*What the task requires*:
Each line of the listing that includes the string "computer" needs to be located and copied.

*Raw data*:
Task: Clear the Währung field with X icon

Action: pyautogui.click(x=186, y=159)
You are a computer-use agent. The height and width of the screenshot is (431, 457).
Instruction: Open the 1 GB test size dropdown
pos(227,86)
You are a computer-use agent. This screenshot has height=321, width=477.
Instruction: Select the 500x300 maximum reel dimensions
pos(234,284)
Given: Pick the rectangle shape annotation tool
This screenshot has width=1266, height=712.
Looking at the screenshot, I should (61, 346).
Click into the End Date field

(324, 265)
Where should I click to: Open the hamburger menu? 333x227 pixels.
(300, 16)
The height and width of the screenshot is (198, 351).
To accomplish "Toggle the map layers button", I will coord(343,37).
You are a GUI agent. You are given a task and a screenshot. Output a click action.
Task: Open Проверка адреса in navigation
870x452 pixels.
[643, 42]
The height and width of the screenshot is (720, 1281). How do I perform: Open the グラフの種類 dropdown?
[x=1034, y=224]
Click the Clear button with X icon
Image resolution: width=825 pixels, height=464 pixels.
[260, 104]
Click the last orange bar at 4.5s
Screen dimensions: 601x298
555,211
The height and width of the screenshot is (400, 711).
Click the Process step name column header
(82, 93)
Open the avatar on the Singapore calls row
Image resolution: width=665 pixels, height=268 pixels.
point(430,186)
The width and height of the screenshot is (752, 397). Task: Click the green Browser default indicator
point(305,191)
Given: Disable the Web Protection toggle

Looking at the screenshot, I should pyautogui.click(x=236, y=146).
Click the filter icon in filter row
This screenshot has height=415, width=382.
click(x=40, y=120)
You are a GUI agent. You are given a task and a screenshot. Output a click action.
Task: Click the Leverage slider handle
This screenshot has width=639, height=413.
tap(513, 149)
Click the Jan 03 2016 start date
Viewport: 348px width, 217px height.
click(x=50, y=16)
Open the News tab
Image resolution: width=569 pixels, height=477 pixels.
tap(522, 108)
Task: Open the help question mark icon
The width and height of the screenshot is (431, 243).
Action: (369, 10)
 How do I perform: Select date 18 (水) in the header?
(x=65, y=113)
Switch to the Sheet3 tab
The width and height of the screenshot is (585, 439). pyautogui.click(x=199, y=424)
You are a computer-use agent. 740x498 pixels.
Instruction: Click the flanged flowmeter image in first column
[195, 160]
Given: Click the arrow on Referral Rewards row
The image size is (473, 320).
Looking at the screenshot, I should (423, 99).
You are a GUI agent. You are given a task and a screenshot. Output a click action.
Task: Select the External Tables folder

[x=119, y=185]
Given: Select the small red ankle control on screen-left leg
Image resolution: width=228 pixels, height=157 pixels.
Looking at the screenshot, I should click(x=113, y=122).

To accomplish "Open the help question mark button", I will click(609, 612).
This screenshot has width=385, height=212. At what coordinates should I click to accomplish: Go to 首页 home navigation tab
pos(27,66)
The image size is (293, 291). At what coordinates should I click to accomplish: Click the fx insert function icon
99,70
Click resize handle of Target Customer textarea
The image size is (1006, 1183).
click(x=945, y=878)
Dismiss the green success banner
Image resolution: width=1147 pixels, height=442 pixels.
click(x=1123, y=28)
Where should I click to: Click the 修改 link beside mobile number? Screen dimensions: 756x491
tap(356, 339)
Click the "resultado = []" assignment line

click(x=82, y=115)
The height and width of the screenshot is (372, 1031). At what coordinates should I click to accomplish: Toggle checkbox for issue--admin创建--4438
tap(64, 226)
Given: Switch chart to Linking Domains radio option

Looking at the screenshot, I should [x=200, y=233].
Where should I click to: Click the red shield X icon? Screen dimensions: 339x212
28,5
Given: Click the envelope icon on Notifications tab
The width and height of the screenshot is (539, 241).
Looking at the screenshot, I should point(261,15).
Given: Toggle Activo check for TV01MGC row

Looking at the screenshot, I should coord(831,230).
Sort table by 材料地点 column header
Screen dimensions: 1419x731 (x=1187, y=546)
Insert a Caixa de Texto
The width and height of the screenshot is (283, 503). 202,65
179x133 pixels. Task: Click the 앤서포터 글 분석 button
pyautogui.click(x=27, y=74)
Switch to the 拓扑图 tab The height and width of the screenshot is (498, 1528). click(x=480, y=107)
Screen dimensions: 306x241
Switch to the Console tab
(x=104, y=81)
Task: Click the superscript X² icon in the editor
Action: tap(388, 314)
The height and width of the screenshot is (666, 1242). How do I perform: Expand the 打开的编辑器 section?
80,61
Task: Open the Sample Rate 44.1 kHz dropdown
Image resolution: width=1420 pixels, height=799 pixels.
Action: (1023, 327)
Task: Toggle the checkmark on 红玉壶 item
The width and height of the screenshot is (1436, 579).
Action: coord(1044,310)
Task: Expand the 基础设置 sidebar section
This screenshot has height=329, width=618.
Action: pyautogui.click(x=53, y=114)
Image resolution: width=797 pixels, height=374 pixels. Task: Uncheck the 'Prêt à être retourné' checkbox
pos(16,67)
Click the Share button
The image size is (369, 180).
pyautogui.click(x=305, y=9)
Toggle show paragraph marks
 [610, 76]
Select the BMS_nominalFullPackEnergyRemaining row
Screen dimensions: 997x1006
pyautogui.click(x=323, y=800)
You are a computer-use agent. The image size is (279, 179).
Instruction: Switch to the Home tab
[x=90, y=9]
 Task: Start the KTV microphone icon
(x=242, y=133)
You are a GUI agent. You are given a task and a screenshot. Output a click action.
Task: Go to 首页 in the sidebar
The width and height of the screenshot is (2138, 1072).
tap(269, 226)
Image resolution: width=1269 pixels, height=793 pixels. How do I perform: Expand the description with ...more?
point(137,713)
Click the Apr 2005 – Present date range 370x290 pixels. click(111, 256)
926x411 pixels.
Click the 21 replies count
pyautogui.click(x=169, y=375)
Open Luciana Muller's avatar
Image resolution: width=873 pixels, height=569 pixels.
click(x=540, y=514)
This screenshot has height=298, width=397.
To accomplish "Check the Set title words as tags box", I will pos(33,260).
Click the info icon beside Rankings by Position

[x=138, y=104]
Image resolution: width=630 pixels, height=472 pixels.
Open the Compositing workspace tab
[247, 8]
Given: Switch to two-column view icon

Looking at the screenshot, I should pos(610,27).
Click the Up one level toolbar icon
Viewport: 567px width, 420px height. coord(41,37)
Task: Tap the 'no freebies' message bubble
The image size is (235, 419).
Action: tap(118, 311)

*Solution to this problem*:
You are a computer-use agent. The height and width of the screenshot is (431, 457).
You are a computer-use agent. This screenshot has height=321, width=477.
You are a computer-use agent. 740x498 pixels.
You are a computer-use agent. The image size is (279, 179).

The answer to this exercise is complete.